When asked about his most significant experience as a cinematographer, Giuseppe Rotuno replied: ‘The photography of the film Le notti bianche by Luchino Visconti, based on a novel by Fyodor Dostoevsky, constituted an important stage in my development with regard to telling stories with light.
The photography of this film, which was always halfway between the real and the unreal, reality and fantasy, and the expressive dimension of cinema and that of theatre, was at one with the direction, scene after scene. In his remarkable career, Visconti alternated great theatrical works with great movies, giving the theatre the cinema’s expressive potential, and vice versa; in fact, the visual theme of the story of Le notti bianche, devised by Visconti, embraced the two ways of telling a story to which he dedicated, throughout his life, tremendous energy, talent, professionalism, and all his sensibility.

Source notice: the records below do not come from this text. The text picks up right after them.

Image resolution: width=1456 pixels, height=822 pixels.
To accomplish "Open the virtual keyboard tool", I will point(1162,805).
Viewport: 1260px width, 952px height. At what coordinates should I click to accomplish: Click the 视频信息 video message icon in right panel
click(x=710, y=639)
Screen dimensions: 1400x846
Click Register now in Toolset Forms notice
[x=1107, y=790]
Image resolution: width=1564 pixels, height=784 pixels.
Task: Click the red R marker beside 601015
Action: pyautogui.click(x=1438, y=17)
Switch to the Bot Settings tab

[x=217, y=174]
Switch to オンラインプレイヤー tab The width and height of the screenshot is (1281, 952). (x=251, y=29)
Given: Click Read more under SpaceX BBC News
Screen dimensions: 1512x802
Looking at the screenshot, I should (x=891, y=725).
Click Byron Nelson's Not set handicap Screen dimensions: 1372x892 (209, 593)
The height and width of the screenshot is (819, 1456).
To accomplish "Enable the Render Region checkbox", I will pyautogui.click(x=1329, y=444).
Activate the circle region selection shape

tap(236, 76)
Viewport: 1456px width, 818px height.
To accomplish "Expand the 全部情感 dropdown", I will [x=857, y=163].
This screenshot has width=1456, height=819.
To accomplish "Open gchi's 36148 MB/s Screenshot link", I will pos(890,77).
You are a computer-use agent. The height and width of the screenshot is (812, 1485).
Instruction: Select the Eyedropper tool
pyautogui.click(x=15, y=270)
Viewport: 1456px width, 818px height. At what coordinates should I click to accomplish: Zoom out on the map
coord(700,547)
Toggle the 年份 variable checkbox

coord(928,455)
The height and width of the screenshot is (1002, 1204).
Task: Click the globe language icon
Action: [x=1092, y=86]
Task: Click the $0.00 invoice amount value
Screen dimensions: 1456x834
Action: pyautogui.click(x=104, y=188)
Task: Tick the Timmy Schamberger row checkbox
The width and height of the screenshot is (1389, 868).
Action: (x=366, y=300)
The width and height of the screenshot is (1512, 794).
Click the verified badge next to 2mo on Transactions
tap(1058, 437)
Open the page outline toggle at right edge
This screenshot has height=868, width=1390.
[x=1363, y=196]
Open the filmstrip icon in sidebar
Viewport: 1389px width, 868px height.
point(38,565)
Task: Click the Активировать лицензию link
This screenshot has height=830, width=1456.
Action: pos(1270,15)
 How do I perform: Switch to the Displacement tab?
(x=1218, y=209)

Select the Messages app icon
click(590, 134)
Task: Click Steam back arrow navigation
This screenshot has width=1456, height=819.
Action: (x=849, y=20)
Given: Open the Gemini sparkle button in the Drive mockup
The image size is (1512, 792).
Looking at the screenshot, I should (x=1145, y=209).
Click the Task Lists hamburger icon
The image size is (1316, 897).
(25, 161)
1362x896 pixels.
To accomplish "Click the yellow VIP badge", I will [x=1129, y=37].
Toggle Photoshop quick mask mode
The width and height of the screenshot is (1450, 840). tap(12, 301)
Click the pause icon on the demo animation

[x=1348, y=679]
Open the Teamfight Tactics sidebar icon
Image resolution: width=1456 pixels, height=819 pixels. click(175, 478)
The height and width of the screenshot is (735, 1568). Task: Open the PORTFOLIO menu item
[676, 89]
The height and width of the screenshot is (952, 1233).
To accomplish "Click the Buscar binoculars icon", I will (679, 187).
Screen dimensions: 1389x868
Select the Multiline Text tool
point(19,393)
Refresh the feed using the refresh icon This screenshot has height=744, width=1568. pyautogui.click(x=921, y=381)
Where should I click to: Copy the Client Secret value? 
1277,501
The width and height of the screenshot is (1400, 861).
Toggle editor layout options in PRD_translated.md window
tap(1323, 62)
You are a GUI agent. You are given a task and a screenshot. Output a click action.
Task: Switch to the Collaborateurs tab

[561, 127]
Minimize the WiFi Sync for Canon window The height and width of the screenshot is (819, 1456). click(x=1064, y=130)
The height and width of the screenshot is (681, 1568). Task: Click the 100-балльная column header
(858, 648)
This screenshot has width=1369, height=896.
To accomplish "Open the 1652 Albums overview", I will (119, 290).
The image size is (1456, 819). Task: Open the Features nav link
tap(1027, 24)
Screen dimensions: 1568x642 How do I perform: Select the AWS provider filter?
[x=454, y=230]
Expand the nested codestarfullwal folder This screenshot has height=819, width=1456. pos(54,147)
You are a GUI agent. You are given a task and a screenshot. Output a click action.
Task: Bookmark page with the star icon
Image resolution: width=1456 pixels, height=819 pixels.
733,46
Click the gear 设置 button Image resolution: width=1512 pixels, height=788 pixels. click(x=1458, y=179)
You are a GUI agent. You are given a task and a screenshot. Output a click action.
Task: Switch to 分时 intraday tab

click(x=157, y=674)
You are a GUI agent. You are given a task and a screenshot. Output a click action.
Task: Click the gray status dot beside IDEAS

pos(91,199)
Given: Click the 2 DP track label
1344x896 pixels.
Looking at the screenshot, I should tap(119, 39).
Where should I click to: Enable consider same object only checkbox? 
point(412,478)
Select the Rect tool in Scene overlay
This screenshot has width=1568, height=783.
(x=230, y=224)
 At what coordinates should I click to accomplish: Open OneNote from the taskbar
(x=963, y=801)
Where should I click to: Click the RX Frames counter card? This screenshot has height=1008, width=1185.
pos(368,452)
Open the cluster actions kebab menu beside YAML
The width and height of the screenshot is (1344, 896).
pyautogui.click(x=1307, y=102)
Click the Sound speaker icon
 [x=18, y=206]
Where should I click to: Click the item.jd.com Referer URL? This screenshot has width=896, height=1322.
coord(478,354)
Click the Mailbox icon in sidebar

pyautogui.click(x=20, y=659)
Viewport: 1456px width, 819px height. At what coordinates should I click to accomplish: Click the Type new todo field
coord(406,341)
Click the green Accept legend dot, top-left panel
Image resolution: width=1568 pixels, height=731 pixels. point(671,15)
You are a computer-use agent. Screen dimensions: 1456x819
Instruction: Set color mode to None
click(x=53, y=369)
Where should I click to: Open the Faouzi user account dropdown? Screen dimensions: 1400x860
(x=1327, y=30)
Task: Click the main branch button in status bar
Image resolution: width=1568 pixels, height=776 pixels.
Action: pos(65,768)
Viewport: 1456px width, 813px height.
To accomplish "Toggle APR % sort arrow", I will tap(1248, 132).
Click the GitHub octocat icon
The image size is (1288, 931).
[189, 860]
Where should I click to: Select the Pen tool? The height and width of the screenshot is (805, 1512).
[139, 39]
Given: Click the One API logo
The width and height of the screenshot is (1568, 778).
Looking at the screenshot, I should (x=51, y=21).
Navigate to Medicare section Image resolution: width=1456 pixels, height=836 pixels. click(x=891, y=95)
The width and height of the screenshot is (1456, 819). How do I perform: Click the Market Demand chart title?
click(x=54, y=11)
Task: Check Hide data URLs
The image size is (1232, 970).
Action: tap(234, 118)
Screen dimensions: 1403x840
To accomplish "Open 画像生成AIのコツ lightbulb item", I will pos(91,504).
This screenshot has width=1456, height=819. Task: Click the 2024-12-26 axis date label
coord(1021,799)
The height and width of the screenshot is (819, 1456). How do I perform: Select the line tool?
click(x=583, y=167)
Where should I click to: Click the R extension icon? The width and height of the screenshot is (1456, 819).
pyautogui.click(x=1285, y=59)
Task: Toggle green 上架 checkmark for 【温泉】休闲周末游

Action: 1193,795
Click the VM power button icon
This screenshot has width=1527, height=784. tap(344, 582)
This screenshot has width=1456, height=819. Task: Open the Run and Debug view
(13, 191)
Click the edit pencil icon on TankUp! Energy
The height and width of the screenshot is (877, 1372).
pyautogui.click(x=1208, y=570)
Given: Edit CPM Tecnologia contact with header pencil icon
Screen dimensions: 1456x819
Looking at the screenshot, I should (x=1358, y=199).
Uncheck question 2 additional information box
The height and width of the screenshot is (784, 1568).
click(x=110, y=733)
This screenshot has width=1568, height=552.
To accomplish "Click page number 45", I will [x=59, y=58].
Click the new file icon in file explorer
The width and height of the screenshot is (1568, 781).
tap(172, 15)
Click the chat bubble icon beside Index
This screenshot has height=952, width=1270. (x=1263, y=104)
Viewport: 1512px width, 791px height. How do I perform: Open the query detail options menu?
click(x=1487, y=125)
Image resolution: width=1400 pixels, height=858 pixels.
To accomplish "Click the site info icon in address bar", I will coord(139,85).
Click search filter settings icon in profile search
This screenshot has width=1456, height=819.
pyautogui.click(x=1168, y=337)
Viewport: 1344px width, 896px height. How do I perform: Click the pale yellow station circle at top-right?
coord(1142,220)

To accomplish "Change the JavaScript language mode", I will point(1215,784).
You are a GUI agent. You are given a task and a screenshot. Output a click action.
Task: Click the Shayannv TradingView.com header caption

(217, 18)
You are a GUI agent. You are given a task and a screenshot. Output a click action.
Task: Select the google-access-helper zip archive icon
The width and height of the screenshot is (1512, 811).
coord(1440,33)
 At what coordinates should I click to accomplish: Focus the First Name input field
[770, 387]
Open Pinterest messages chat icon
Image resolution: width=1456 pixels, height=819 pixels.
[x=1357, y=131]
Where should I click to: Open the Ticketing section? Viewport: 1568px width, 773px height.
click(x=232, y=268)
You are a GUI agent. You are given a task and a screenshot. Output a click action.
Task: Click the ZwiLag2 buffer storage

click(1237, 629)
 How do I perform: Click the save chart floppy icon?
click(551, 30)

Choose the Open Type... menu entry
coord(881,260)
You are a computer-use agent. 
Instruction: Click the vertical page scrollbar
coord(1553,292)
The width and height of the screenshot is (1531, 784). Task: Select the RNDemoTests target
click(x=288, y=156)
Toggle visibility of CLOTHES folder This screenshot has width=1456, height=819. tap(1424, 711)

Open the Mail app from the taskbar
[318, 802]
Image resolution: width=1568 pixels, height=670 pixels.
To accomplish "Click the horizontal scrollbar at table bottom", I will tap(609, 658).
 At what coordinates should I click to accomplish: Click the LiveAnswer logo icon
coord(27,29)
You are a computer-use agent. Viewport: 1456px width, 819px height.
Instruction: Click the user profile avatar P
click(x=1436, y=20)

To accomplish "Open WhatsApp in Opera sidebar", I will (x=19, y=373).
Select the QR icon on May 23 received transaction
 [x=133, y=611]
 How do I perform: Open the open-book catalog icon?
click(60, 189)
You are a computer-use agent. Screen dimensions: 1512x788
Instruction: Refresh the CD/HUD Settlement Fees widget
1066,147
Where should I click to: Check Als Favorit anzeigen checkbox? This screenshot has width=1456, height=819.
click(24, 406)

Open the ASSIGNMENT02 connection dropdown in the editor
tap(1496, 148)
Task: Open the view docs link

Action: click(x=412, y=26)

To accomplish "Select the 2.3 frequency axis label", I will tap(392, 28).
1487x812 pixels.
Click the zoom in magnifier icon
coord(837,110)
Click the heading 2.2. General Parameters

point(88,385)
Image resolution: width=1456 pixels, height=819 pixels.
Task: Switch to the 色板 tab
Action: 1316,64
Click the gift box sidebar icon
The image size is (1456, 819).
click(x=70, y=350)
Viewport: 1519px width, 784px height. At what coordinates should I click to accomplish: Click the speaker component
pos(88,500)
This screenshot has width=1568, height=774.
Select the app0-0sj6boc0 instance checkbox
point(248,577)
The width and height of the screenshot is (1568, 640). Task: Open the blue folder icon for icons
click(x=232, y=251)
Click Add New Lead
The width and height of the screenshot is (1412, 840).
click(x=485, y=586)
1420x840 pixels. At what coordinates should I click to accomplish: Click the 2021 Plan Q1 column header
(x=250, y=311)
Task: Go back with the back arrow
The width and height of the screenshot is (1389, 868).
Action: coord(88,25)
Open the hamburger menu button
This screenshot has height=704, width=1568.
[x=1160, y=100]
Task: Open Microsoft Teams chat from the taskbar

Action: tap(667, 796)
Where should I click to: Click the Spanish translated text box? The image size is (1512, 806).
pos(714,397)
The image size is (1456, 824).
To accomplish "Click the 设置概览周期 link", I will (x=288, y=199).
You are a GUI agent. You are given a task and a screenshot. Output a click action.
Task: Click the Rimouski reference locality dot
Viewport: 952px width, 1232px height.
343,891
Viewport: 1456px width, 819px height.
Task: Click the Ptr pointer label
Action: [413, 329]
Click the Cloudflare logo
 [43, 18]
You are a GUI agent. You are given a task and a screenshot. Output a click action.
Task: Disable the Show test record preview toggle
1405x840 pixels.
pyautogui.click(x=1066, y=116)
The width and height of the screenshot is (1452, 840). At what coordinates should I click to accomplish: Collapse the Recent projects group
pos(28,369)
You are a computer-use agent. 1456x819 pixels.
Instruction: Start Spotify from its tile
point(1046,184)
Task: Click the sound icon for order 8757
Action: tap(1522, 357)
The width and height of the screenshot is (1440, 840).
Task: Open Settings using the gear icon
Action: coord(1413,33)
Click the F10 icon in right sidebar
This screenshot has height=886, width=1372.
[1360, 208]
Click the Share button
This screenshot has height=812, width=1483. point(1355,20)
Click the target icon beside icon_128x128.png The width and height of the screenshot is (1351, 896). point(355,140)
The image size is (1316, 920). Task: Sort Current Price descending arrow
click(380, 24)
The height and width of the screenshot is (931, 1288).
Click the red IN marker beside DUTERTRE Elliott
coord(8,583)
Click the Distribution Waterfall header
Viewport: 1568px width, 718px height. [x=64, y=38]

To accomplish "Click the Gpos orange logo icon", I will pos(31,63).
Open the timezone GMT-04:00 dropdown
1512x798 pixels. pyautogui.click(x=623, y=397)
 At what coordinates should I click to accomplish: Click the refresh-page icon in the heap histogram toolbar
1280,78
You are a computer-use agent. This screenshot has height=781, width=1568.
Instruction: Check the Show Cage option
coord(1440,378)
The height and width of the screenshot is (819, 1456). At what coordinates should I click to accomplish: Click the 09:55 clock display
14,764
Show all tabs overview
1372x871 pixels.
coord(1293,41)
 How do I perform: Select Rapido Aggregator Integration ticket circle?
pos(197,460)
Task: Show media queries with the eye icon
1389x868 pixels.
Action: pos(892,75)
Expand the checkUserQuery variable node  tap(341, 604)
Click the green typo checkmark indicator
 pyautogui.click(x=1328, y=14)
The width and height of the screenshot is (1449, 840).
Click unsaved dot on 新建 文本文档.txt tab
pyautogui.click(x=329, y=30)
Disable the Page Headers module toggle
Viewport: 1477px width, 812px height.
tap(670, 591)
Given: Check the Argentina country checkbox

Which scene from this movie do I choose as the most important? Every atmosphere created by the light strengthens the other emotively, but this is perhaps most evident in the scene in which Mario helps Natalia to write a letter to her grandmother’s tenant. The two of them are sitting at a café table and, as the scene progresses, a mist slowly appears, thickening, almost imperceptibly, at certain moments.
The graduated light from specially-built Dimmers, controlled from a keyboard, was projected onto large lengths of gauze hanging from the beams in the studio and reaching to the ground, which divided the set into sections, leaving only enough space for the characters, who followed pre-established routes, to emerge from and disappear into the mist at the required distance’ (Giuseppe Rotunno, The image of cinema in the light of experience).